### Exercise requirements
Copy out each line of the listing below that contains the string "with". Match case exactly.
= = = = =
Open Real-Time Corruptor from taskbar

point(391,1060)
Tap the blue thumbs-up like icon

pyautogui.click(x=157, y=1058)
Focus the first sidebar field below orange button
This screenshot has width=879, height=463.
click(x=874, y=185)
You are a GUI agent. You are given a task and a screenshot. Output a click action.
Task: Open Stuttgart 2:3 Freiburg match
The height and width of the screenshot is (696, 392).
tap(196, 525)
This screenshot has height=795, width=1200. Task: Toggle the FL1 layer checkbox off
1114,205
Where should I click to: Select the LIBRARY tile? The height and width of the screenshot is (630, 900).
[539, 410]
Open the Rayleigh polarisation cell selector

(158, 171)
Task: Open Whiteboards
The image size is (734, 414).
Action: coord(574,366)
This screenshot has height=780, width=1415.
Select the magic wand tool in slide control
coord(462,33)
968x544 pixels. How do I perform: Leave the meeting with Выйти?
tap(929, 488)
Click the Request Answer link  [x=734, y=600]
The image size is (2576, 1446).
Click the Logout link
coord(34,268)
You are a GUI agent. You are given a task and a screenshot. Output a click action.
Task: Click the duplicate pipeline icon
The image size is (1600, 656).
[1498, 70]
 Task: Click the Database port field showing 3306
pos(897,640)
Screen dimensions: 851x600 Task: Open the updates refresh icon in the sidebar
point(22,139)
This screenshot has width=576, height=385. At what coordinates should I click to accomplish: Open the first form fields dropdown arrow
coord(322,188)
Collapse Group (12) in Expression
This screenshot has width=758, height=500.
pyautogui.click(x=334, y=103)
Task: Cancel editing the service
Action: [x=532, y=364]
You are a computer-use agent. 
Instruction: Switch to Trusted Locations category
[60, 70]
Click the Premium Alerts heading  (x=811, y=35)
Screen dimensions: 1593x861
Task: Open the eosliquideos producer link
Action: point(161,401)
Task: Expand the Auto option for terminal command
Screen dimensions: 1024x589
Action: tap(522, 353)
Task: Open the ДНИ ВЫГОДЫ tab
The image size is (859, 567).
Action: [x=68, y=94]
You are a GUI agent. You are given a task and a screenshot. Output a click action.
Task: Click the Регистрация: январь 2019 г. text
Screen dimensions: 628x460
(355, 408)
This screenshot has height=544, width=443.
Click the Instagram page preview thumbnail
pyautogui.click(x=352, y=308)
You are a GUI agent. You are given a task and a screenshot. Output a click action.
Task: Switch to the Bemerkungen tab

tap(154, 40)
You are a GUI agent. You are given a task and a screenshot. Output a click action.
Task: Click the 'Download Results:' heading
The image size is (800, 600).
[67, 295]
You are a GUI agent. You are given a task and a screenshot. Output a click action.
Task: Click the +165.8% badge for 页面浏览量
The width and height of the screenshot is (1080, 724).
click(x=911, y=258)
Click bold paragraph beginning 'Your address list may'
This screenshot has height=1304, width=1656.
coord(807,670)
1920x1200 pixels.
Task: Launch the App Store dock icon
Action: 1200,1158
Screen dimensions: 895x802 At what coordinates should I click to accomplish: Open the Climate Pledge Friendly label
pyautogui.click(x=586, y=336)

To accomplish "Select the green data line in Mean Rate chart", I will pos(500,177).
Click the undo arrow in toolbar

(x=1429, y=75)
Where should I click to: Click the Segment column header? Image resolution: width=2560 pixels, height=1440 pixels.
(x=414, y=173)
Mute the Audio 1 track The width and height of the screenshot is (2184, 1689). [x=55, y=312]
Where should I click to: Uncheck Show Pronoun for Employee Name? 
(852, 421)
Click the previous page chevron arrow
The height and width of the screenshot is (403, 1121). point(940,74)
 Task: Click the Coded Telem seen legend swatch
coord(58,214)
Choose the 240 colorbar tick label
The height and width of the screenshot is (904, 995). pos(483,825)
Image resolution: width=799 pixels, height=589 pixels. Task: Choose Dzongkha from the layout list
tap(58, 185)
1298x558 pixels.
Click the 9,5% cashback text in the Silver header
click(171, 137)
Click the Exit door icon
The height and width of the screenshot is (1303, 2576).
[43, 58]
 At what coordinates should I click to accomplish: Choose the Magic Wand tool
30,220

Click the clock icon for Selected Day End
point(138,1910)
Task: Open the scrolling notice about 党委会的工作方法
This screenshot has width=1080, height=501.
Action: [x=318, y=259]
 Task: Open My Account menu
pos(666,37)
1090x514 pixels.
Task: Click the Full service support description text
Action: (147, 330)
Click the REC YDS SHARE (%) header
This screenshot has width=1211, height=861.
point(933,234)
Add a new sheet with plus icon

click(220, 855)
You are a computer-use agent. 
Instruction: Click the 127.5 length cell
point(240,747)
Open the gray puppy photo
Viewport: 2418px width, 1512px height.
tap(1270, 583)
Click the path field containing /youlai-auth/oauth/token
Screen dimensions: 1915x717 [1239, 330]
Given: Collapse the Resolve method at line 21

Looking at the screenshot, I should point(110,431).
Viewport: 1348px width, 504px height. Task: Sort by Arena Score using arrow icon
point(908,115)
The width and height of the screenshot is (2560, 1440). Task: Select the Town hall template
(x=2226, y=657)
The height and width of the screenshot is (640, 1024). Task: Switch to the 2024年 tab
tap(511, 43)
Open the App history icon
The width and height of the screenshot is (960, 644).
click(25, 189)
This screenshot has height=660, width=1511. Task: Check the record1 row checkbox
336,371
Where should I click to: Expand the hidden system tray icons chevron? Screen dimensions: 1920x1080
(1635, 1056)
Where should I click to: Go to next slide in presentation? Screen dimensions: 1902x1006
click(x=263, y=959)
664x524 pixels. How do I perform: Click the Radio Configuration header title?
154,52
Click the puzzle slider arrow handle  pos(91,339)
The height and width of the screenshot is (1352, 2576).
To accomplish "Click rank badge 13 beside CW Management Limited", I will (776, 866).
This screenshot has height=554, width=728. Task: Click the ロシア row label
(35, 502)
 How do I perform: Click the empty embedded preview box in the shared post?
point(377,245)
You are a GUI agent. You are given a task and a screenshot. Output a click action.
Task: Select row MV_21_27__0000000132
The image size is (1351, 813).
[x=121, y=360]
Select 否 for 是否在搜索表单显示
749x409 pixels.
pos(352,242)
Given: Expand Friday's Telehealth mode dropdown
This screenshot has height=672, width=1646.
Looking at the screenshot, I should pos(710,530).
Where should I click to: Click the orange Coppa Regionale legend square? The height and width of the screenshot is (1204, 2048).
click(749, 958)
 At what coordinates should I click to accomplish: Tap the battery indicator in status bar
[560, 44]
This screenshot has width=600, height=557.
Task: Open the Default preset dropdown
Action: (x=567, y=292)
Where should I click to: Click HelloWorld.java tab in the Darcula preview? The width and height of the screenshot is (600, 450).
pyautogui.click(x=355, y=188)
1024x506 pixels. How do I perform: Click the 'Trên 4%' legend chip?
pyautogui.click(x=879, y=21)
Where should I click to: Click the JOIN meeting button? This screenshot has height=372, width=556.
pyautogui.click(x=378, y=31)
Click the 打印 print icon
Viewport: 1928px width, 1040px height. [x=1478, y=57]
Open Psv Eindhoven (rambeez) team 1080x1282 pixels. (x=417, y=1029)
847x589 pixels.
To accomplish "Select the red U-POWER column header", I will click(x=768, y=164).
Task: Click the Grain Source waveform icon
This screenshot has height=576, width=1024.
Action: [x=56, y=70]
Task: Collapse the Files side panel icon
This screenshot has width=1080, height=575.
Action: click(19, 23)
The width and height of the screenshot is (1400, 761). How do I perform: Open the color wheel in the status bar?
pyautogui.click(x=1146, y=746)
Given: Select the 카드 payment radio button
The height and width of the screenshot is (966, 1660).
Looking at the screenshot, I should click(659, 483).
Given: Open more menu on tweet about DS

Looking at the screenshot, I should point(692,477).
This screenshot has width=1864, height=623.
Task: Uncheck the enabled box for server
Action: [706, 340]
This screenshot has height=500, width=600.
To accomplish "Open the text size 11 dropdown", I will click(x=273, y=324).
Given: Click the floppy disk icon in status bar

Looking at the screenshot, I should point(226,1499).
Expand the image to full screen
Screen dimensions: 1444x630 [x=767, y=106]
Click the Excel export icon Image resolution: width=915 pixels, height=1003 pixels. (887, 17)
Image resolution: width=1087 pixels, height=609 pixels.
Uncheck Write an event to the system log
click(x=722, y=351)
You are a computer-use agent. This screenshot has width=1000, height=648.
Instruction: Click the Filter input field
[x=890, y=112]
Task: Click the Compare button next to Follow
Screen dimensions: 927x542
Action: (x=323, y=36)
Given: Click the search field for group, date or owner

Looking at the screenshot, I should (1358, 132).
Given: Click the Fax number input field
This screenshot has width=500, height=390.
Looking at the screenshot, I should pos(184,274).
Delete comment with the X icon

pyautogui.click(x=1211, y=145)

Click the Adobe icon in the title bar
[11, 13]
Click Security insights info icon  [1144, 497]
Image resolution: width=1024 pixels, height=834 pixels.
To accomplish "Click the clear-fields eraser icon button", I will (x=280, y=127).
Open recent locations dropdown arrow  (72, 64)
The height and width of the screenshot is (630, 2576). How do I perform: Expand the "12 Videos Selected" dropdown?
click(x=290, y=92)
= = = = =
### The result
968x544 pixels. How do I perform: Leave the meeting with Выйти?
Add a new sheet with plus icon
Delete comment with the X icon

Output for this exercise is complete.